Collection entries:
★ ★ ★
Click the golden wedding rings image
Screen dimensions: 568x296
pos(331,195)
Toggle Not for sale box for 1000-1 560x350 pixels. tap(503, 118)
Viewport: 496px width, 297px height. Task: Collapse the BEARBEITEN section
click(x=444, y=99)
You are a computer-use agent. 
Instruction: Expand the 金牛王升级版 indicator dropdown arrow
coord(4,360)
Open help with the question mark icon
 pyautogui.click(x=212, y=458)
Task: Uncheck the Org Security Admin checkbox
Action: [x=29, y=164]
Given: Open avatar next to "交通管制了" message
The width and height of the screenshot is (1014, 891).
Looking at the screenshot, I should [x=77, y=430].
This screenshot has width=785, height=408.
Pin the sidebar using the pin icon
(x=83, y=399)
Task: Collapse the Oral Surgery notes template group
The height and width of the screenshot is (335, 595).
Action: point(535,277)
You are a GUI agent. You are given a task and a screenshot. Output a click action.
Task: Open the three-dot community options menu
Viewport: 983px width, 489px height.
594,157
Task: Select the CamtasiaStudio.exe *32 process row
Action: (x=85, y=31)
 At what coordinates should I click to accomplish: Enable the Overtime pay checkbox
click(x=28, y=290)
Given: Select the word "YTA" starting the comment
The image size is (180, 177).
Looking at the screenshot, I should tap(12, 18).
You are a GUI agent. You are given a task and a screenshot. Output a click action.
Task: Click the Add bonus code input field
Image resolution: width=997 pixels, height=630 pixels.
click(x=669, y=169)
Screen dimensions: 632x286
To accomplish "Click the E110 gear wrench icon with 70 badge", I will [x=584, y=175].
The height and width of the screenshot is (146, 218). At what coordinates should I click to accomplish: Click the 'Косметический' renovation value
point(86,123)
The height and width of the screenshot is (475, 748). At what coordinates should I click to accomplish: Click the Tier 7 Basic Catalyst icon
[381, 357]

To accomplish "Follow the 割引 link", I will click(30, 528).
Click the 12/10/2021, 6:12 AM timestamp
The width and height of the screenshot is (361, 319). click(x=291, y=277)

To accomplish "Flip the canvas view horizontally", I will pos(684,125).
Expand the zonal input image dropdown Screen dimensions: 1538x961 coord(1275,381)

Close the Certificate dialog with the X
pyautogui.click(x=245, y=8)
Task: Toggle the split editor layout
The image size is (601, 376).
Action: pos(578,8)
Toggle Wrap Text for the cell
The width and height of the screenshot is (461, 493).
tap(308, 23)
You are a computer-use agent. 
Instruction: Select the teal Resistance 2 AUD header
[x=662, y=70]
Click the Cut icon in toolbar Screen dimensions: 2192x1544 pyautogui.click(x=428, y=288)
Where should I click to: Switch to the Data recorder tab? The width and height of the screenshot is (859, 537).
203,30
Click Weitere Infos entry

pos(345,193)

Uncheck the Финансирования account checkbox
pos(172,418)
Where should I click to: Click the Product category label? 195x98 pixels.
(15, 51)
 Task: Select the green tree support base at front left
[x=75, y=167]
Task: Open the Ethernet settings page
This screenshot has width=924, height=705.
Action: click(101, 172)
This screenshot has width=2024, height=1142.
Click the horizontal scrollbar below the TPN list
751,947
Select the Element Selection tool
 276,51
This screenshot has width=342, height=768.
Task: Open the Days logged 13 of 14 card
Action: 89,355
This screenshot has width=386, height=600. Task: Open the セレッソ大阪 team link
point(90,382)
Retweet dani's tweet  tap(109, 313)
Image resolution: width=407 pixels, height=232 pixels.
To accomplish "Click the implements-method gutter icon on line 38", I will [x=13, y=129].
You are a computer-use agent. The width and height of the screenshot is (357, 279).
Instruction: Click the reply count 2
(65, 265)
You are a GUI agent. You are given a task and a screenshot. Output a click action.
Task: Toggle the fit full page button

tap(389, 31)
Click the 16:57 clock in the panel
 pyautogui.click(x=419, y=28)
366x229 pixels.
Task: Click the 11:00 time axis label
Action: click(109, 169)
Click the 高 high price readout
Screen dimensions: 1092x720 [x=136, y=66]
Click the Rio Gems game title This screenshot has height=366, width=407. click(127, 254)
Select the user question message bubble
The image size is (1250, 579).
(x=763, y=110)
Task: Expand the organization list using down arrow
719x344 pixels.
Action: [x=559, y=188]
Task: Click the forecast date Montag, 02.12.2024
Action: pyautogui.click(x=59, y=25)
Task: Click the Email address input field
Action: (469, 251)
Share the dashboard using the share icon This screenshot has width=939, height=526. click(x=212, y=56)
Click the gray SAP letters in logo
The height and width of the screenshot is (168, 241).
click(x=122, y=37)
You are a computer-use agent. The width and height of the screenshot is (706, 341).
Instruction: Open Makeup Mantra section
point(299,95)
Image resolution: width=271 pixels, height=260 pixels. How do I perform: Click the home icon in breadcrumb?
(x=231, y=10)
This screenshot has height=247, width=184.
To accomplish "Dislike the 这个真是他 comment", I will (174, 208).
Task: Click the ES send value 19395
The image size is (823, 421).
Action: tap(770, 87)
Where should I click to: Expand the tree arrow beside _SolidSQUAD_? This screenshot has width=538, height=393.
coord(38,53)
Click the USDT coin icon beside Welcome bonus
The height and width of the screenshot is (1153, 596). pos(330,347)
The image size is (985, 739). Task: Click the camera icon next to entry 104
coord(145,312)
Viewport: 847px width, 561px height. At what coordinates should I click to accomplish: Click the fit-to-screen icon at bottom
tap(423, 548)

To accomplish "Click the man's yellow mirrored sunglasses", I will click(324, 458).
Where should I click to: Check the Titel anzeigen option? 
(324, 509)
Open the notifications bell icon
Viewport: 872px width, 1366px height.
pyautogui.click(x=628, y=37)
★ ★ ★
• Directions:
Reproduce everything from the line containing "Share the dashboard" down to the last of the entries above, with no changes.

• Written reply:
Share the dashboard using the share icon This screenshot has width=939, height=526. click(x=212, y=56)
Click the gray SAP letters in logo
The height and width of the screenshot is (168, 241).
click(x=122, y=37)
You are a computer-use agent. The width and height of the screenshot is (706, 341).
Instruction: Open Makeup Mantra section
point(299,95)
Image resolution: width=271 pixels, height=260 pixels. How do I perform: Click the home icon in breadcrumb?
(x=231, y=10)
This screenshot has height=247, width=184.
To accomplish "Dislike the 这个真是他 comment", I will (174, 208).
Task: Click the ES send value 19395
The image size is (823, 421).
Action: tap(770, 87)
Where should I click to: Expand the tree arrow beside _SolidSQUAD_? This screenshot has width=538, height=393.
coord(38,53)
Click the USDT coin icon beside Welcome bonus
The height and width of the screenshot is (1153, 596). pos(330,347)
The image size is (985, 739). Task: Click the camera icon next to entry 104
coord(145,312)
Viewport: 847px width, 561px height. At what coordinates should I click to accomplish: Click the fit-to-screen icon at bottom
tap(423, 548)

To accomplish "Click the man's yellow mirrored sunglasses", I will click(324, 458).
Where should I click to: Check the Titel anzeigen option? 
(324, 509)
Open the notifications bell icon
Viewport: 872px width, 1366px height.
pyautogui.click(x=628, y=37)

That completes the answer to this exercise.